Mas, tal como, e numa comparação abstracta, nas "cartas de guerra" dos militares que "embarcados" num qualquer monstruoso teatro de guerra, trocavam cartas de esperança e desesperança com as famílias e suas amadas, suprimindo desta forma a incerteza do momento seguinte, aqui, e confesso o eventual forçoso paralelismo, as missivas trocadas sobem no tempo a um lugar mais pessoal e confessional, entre dois que ficam próximos.

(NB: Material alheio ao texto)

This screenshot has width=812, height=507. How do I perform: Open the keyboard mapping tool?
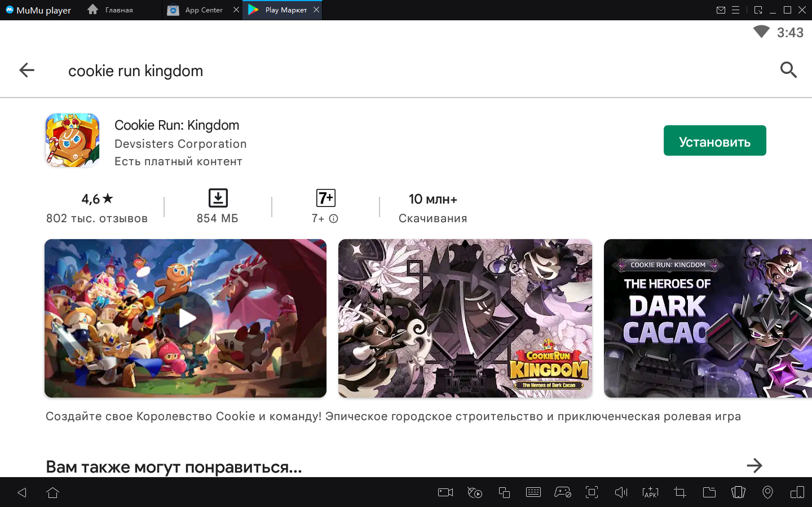click(533, 492)
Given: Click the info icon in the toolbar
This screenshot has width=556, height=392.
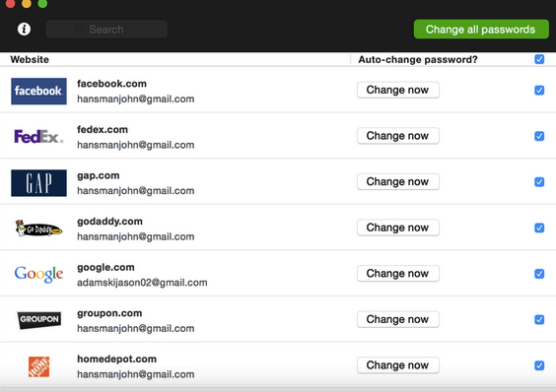Looking at the screenshot, I should pos(24,30).
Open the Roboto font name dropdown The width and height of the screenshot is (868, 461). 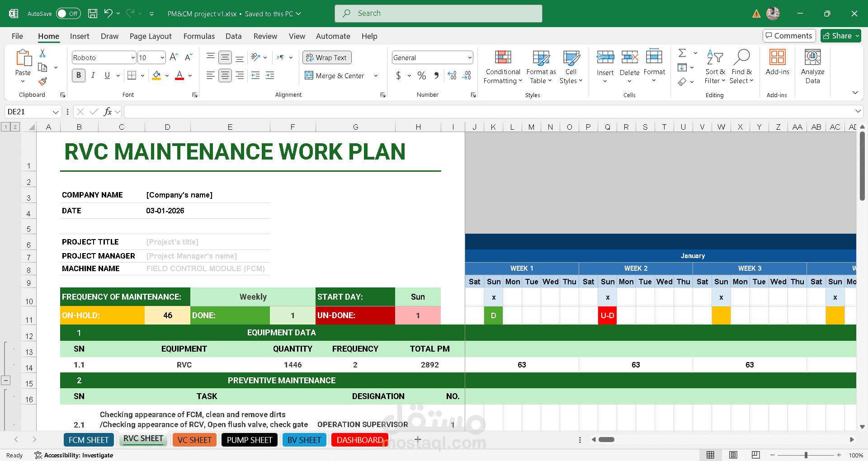pyautogui.click(x=133, y=58)
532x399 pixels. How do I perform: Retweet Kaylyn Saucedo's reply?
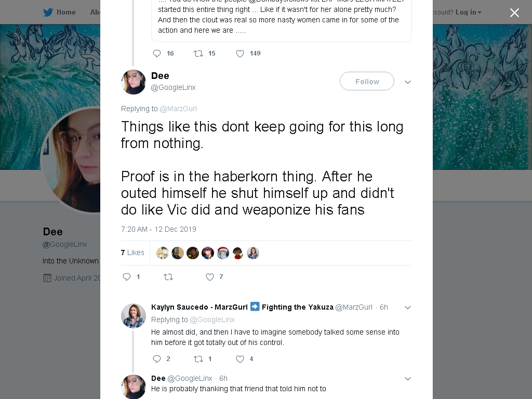tap(198, 359)
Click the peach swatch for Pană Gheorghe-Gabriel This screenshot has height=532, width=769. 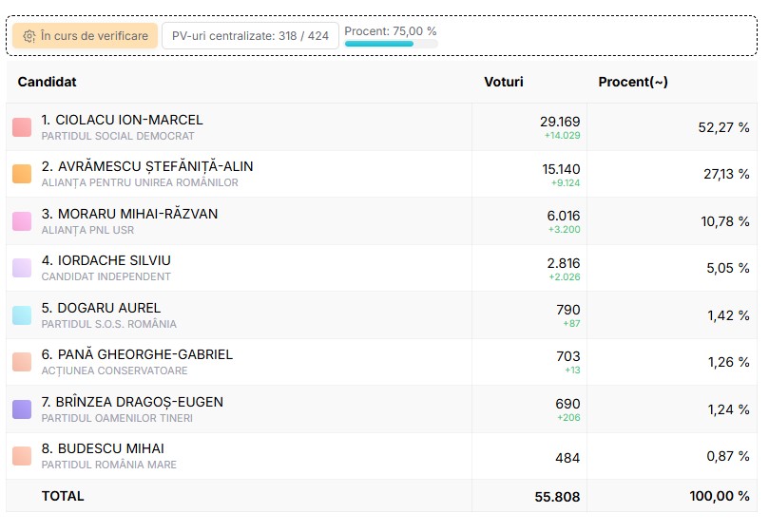(22, 362)
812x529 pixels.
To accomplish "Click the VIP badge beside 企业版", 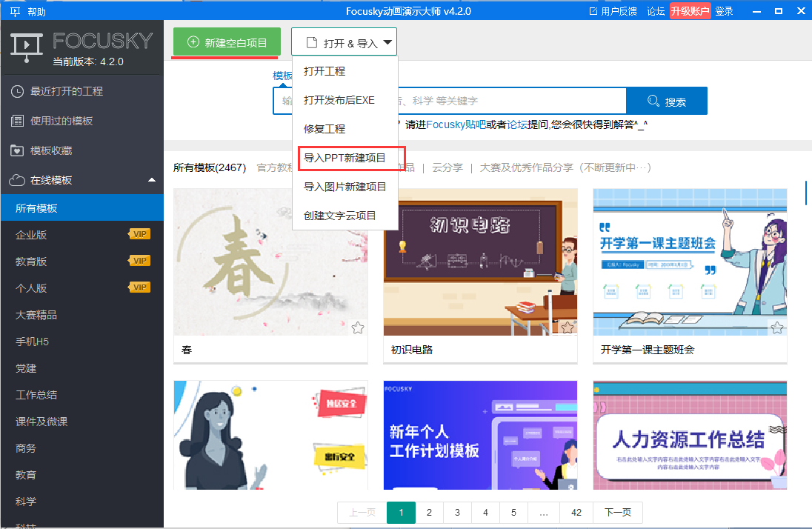I will (x=141, y=233).
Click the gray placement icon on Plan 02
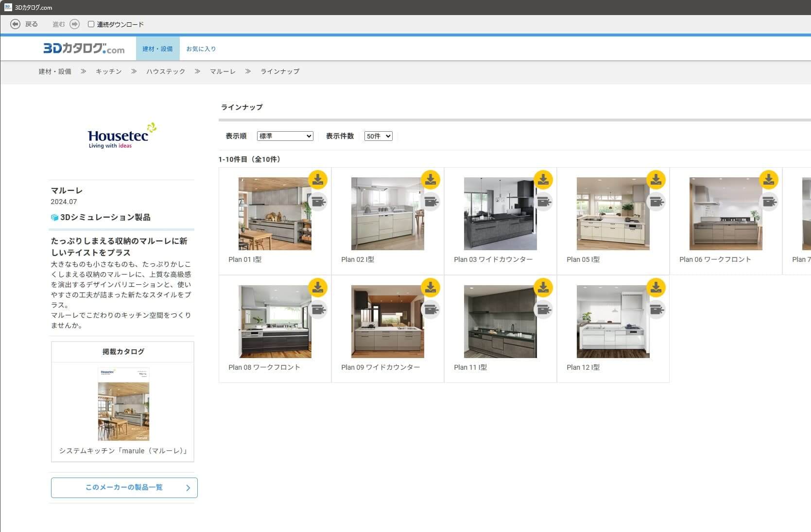This screenshot has width=811, height=532. 431,201
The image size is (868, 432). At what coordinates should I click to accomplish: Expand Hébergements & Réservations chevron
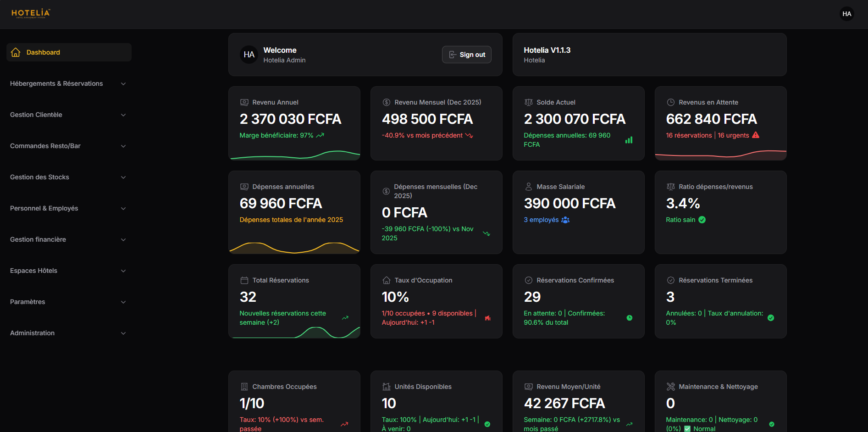click(x=123, y=84)
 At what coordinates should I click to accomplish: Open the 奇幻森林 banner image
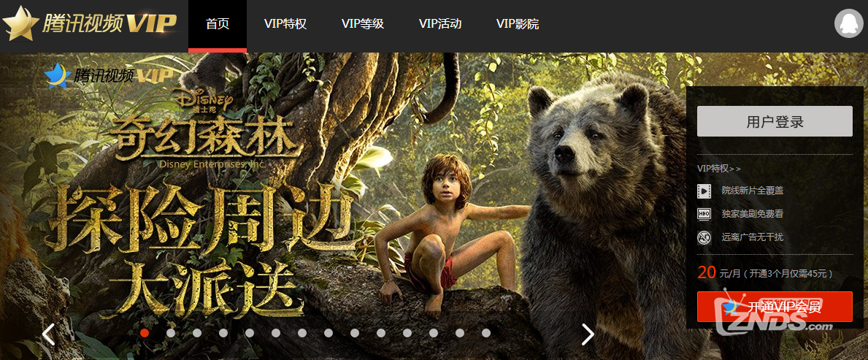(343, 206)
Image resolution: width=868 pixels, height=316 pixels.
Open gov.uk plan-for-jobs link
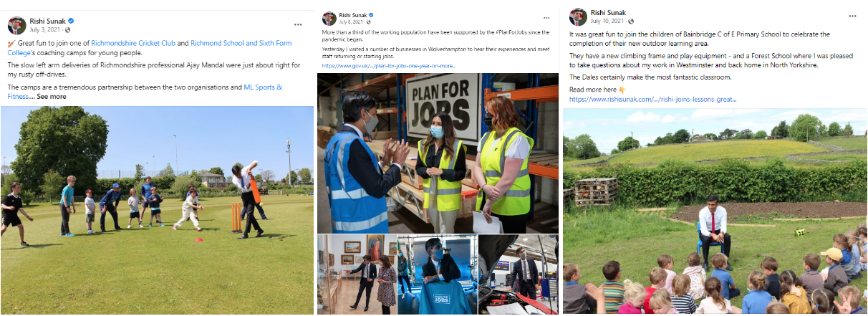coord(389,65)
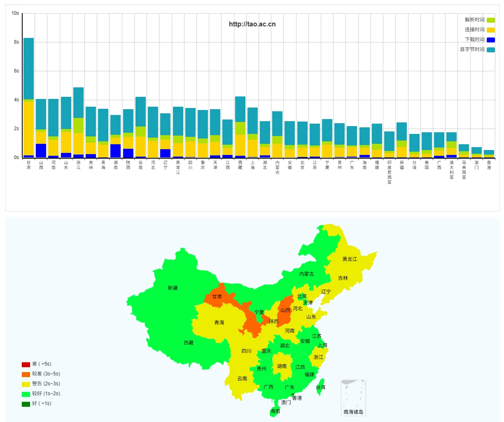Toggle the 下载时间 legend series
Screen dimensions: 504x422
coord(490,40)
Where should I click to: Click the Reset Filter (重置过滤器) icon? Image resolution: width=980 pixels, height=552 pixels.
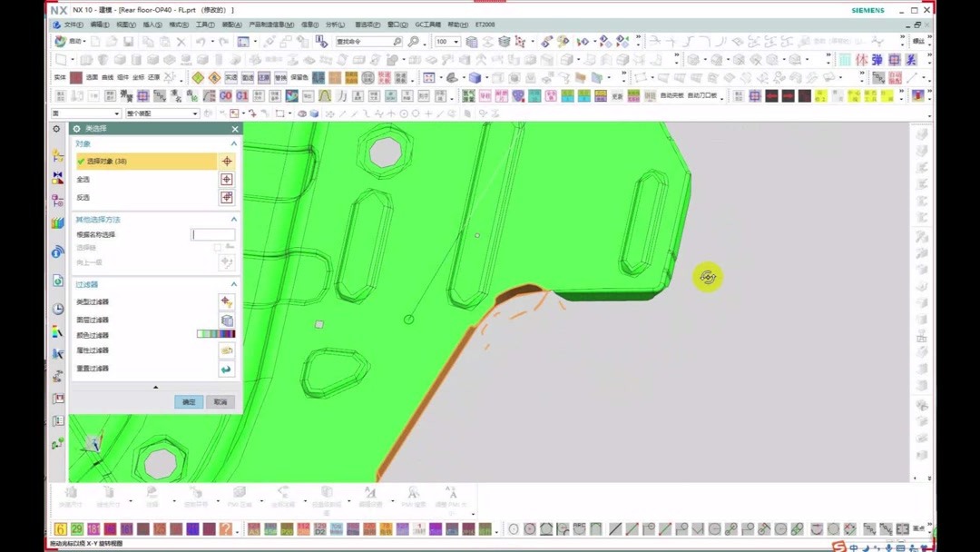click(227, 368)
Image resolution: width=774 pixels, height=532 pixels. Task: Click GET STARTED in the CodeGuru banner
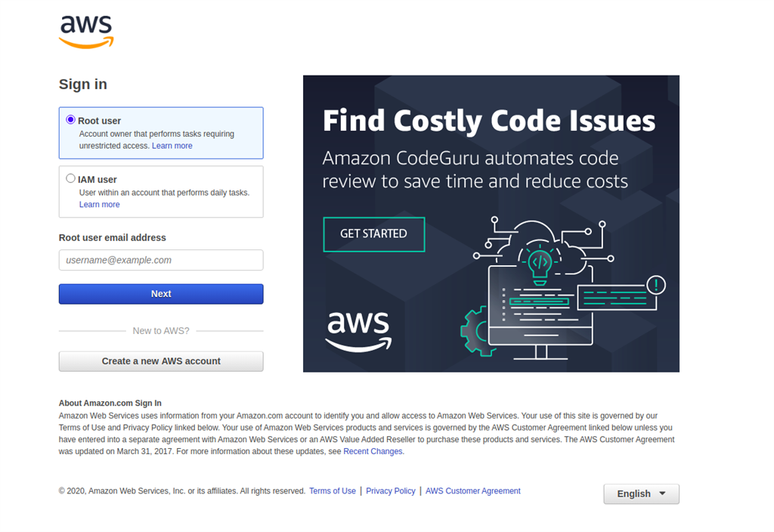point(374,234)
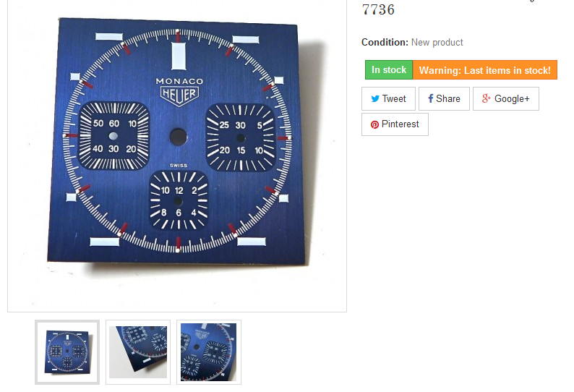Click the 60-minute left subdial in image
The image size is (574, 392).
click(113, 136)
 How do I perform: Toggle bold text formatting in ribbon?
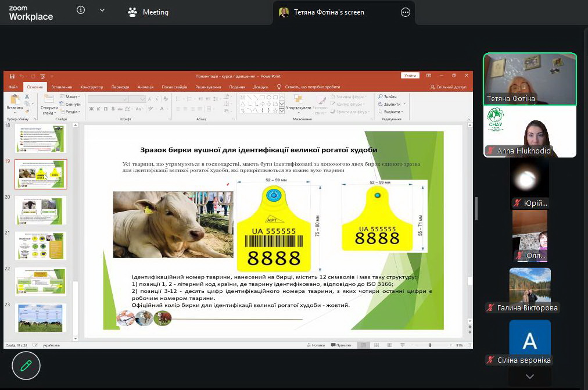click(91, 109)
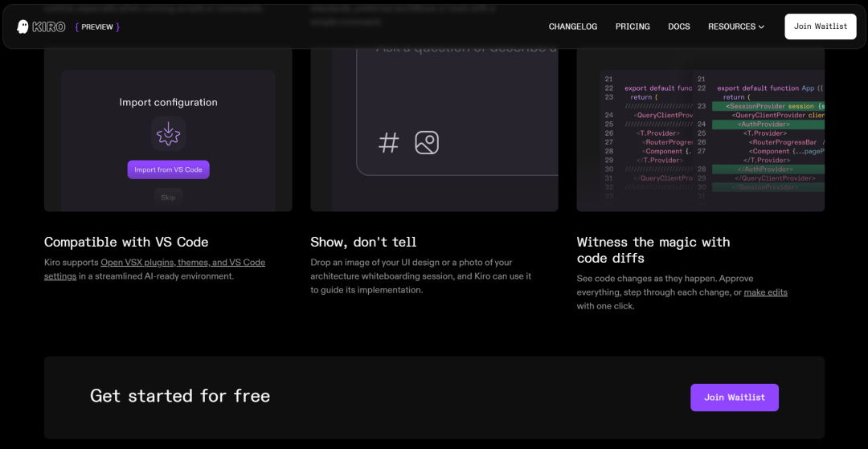
Task: Click the hash context icon
Action: (x=389, y=143)
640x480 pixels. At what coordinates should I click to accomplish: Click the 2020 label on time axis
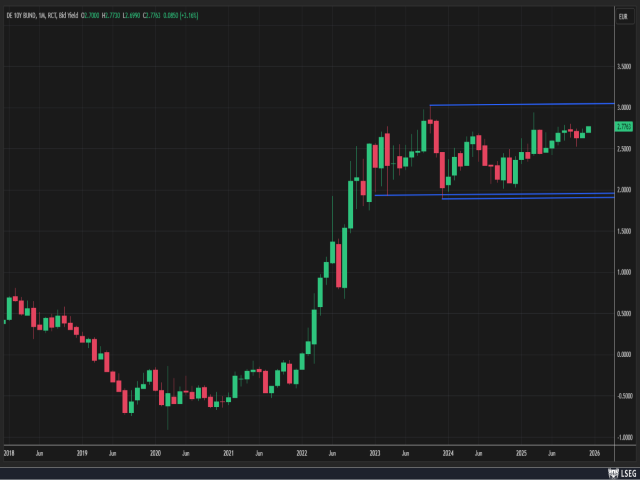155,453
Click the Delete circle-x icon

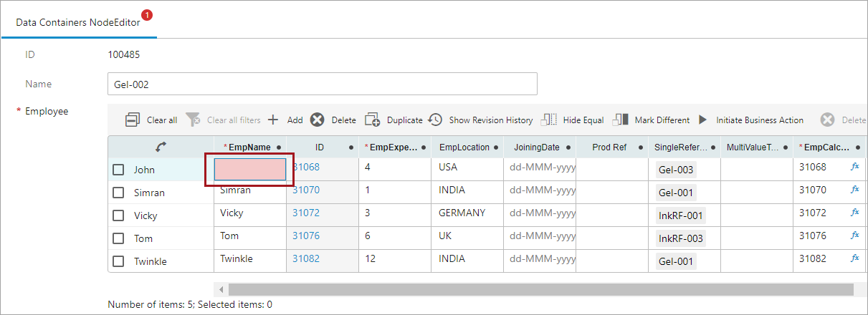[317, 120]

A 21 de Agosto de 1967. José Rodrigues Miguéis, adianta...
"Meu querido Saramago
Ainda nos veremos em Lisboa, antes da sua partida para as ilhas de Afrodite e de Safo: segredo - top secret! - só para três ou quatro pessoas mais chegadas, devo aterrar na Portela na manhã de 30 (4.ª feira)... (...) 
Saudades e abraços muitos para todos os amigos e em especial para si do seu
Miguéis"

Saramago, em 8 de Novembro de 1971, confessa o seu testemunho e desapontamento pela situação que foi criada na editora, "demiti-me da editora em virtude de me terem criado uma situação vexatória, qual seja a admissão de um novo director literário (Natália Correia), imposto pelo grupo financeiro que tomou posição na firma."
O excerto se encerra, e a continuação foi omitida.